STATED EXERCISE: Reproduce verbatim the lines of the items below, from the line containing "Select the 172.16.1.0" through the line containing "coord(2226,729)", including both of those lines and nothing else.

MATERIAL SHOWN:
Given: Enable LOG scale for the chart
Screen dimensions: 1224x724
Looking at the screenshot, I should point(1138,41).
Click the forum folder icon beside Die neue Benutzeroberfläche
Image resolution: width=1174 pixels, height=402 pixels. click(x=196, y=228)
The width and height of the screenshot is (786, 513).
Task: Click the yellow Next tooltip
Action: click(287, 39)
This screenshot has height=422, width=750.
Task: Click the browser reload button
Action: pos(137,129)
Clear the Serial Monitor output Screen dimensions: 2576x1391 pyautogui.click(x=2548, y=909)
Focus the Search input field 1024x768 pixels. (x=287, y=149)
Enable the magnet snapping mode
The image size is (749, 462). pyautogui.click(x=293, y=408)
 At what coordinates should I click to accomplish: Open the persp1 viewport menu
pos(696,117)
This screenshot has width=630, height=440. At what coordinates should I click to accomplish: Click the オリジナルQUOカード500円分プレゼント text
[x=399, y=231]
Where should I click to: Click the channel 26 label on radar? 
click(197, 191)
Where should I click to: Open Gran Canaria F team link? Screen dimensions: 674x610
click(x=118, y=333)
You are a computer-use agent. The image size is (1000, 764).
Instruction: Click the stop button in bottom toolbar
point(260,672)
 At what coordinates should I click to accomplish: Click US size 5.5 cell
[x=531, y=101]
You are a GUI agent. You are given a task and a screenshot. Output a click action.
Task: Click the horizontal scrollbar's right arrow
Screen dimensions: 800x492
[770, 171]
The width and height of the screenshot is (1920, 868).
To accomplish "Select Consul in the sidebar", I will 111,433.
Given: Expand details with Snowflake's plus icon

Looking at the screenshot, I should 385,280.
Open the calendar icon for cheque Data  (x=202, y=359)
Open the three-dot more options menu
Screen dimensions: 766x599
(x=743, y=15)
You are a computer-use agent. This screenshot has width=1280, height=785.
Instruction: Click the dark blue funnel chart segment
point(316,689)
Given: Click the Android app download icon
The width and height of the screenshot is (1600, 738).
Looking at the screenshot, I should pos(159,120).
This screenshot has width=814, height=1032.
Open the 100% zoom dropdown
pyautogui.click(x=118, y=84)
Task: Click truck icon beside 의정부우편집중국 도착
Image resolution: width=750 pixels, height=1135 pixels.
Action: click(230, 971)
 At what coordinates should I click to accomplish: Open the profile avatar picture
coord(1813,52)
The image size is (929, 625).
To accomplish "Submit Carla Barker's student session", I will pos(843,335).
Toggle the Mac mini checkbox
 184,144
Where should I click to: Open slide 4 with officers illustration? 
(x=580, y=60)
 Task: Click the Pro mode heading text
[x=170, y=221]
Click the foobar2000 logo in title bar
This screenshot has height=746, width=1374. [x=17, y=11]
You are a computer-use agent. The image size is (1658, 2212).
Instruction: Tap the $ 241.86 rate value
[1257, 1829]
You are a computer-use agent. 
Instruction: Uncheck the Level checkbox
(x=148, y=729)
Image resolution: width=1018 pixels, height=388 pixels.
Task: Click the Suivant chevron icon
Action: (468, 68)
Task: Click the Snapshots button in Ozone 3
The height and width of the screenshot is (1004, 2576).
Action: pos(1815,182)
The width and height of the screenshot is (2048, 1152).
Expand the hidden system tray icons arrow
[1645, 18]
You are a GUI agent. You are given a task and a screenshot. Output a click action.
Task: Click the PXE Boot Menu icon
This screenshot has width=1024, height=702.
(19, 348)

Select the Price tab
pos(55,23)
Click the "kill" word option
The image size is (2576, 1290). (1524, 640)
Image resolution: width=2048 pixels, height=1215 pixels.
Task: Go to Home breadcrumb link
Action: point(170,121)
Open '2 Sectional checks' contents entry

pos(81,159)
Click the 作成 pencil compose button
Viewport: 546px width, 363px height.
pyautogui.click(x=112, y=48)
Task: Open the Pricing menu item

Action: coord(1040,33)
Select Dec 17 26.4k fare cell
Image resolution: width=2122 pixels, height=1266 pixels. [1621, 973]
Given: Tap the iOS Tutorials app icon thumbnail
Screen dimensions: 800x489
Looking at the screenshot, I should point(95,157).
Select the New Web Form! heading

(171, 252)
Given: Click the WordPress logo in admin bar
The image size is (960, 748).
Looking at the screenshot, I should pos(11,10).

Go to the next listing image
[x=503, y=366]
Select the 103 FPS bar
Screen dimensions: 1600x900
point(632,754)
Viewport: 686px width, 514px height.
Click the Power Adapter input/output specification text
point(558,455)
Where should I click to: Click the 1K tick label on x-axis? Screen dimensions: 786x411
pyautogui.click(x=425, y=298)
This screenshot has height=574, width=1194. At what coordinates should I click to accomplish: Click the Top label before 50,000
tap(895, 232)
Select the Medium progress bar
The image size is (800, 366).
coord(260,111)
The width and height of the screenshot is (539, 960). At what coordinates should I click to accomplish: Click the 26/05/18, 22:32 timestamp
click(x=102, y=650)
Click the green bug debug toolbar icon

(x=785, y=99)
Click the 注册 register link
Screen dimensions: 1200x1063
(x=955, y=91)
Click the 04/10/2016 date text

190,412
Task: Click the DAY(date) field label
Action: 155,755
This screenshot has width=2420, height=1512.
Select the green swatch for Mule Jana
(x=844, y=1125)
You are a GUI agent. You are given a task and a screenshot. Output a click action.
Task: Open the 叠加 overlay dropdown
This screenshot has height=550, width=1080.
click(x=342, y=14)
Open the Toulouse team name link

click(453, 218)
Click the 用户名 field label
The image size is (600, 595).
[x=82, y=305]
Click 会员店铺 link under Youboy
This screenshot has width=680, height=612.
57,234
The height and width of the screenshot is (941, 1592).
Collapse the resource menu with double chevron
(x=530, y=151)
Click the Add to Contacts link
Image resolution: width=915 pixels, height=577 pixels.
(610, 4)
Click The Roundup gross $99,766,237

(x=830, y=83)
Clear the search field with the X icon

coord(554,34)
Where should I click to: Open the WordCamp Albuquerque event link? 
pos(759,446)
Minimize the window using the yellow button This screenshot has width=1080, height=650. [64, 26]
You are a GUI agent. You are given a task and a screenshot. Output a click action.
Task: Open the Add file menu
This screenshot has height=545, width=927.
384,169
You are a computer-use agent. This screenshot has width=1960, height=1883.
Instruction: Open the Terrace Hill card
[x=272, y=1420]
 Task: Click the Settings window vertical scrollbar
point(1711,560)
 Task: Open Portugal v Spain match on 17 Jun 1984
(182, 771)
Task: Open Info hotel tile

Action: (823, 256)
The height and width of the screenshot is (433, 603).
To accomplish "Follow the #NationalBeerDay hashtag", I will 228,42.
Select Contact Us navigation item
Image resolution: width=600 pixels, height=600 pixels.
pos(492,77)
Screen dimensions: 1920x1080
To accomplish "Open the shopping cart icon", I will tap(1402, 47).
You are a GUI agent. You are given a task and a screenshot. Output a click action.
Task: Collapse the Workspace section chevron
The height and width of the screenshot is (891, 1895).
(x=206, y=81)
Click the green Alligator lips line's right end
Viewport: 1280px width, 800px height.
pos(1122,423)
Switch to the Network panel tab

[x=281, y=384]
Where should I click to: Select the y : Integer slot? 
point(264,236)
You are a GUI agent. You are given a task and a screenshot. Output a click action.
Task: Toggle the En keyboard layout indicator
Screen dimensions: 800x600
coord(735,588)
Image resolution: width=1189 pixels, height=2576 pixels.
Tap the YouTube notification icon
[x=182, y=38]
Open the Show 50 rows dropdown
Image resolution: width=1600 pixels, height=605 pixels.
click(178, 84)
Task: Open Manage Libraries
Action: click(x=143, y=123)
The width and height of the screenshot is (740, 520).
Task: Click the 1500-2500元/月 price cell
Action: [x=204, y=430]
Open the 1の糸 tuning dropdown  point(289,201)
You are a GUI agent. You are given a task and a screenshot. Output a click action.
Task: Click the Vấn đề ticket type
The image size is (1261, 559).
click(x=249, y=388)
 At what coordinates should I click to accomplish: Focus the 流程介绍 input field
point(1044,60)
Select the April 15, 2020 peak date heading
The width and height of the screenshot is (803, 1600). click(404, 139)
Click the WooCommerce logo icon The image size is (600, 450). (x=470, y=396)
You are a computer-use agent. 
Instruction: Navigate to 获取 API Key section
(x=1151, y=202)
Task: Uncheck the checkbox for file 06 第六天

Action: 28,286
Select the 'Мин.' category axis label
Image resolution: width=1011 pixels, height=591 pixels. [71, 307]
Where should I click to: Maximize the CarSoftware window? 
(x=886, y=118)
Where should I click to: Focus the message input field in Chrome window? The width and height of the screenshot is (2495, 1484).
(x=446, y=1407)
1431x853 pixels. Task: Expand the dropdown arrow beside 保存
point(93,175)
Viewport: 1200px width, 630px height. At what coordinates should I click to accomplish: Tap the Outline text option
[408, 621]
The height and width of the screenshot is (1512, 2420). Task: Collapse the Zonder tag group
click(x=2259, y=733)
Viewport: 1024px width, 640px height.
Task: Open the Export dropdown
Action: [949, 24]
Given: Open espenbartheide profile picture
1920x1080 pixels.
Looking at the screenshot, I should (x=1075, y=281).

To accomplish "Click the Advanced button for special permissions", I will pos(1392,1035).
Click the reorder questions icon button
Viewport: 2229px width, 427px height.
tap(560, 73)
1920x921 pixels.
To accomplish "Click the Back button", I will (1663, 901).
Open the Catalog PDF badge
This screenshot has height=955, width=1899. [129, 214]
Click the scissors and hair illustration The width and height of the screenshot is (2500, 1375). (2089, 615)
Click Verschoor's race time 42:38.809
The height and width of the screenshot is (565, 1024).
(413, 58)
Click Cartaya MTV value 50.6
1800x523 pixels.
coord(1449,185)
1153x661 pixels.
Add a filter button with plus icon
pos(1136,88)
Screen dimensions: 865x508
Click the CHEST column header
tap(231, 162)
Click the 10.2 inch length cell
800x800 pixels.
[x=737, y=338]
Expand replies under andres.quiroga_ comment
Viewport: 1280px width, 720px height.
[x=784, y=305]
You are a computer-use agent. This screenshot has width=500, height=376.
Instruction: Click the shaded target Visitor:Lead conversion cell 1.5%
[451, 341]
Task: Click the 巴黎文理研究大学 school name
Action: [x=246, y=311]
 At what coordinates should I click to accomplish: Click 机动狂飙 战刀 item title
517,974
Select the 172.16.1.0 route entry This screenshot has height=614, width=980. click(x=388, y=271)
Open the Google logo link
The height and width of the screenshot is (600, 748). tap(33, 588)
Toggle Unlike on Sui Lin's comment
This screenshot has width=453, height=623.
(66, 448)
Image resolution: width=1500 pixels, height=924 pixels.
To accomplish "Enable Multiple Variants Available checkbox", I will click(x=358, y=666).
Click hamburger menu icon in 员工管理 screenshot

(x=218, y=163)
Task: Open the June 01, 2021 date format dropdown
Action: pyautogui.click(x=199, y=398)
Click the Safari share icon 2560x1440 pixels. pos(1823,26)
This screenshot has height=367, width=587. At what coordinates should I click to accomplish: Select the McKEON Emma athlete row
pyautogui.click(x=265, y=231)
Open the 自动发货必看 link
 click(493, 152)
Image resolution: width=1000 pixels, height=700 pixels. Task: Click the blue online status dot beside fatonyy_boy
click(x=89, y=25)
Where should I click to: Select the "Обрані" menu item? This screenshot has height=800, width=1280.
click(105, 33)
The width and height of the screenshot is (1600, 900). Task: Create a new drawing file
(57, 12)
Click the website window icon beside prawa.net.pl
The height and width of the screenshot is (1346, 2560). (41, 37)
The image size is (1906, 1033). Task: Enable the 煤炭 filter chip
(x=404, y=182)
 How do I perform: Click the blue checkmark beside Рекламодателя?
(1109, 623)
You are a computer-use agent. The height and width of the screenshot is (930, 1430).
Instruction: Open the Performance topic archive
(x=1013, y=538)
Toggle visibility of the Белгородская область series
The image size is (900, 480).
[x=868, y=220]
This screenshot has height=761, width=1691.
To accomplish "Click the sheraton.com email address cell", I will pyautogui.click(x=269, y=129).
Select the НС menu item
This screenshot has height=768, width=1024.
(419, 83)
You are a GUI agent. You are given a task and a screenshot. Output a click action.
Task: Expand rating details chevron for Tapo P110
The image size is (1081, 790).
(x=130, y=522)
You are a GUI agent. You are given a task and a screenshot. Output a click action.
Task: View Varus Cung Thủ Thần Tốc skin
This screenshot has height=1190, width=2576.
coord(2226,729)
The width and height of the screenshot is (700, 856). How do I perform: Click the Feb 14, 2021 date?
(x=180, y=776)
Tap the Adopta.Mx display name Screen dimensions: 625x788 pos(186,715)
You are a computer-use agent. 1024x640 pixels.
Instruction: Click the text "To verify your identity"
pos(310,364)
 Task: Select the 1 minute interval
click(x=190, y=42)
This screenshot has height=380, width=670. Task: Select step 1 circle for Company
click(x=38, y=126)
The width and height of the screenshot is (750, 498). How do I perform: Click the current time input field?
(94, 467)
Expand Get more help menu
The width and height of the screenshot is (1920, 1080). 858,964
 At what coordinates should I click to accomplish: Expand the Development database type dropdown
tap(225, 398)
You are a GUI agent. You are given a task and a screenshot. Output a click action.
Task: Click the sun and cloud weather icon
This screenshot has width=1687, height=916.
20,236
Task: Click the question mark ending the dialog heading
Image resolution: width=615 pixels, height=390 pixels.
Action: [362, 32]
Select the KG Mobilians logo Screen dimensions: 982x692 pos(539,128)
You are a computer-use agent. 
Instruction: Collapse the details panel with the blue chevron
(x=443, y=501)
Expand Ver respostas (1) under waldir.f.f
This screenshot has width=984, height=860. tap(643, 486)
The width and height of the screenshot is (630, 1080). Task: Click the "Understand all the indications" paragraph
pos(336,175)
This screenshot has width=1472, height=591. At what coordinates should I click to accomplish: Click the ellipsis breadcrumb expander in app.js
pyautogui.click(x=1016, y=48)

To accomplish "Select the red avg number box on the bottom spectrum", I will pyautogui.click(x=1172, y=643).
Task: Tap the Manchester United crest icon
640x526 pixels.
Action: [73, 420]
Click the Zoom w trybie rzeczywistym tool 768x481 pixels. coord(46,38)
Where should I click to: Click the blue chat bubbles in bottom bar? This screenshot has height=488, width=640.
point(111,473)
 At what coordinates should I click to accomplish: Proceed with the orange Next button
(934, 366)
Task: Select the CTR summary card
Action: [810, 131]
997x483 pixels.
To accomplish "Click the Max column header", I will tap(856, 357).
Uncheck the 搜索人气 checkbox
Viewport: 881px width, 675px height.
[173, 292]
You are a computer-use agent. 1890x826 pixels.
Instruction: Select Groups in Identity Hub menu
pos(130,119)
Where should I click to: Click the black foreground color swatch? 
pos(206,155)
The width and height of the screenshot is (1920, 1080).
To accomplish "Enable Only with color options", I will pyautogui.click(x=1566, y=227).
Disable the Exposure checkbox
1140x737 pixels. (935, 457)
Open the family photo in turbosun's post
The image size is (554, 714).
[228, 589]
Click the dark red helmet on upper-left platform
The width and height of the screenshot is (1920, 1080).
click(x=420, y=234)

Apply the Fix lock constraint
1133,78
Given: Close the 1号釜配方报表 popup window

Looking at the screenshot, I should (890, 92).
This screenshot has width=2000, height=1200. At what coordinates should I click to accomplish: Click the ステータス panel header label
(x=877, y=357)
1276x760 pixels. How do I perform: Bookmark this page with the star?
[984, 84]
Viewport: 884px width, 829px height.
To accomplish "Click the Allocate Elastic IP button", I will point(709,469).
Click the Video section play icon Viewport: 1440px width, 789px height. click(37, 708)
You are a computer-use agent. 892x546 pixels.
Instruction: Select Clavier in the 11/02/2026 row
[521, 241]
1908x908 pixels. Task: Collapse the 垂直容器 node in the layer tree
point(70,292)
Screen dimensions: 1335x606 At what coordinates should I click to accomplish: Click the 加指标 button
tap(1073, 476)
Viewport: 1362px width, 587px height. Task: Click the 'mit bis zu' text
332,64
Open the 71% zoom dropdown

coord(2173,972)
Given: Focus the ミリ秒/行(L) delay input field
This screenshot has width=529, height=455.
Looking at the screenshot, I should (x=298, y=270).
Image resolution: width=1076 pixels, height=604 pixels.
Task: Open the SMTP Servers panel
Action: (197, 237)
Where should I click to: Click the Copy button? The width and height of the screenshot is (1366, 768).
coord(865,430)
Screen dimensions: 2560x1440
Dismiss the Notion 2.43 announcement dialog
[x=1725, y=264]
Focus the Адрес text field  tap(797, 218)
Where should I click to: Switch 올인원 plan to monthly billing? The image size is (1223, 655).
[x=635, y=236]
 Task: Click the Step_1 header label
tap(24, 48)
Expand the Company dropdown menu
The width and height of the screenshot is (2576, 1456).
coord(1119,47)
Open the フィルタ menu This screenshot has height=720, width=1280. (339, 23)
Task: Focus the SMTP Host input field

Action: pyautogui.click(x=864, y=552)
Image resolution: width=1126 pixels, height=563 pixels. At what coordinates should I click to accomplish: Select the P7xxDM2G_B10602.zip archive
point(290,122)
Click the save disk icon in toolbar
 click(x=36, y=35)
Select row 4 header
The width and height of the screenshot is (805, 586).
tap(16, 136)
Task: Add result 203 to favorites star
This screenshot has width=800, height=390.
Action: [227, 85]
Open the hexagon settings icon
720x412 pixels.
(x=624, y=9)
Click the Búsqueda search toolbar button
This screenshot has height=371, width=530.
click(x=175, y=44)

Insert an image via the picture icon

FULL OUTPUT:
Select the 172.16.1.0 route entry This screenshot has height=614, width=980. click(x=388, y=271)
Open the Google logo link
The height and width of the screenshot is (600, 748). tap(33, 588)
Toggle Unlike on Sui Lin's comment
This screenshot has width=453, height=623.
(66, 448)
Image resolution: width=1500 pixels, height=924 pixels.
To accomplish "Enable Multiple Variants Available checkbox", I will click(x=358, y=666).
Click hamburger menu icon in 员工管理 screenshot

(x=218, y=163)
Task: Open the June 01, 2021 date format dropdown
Action: pyautogui.click(x=199, y=398)
Click the Safari share icon 2560x1440 pixels. pos(1823,26)
This screenshot has height=367, width=587. At what coordinates should I click to accomplish: Select the McKEON Emma athlete row
pyautogui.click(x=265, y=231)
Open the 自动发货必看 link
 click(493, 152)
Image resolution: width=1000 pixels, height=700 pixels. Task: Click the blue online status dot beside fatonyy_boy
click(x=89, y=25)
Where should I click to: Select the "Обрані" menu item? This screenshot has height=800, width=1280.
click(105, 33)
The width and height of the screenshot is (1600, 900). Task: Create a new drawing file
(57, 12)
Click the website window icon beside prawa.net.pl
The height and width of the screenshot is (1346, 2560). (41, 37)
The image size is (1906, 1033). Task: Enable the 煤炭 filter chip
(x=404, y=182)
 How do I perform: Click the blue checkmark beside Рекламодателя?
(1109, 623)
You are a computer-use agent. The height and width of the screenshot is (930, 1430).
Instruction: Open the Performance topic archive
(x=1013, y=538)
Toggle visibility of the Белгородская область series
The image size is (900, 480).
[x=868, y=220]
This screenshot has height=761, width=1691.
To accomplish "Click the sheraton.com email address cell", I will pyautogui.click(x=269, y=129).
Select the НС menu item
This screenshot has height=768, width=1024.
(419, 83)
You are a GUI agent. You are given a task and a screenshot. Output a click action.
Task: Expand rating details chevron for Tapo P110
The image size is (1081, 790).
(x=130, y=522)
You are a GUI agent. You are given a task and a screenshot. Output a click action.
Task: View Varus Cung Thủ Thần Tốc skin
This screenshot has height=1190, width=2576.
coord(2226,729)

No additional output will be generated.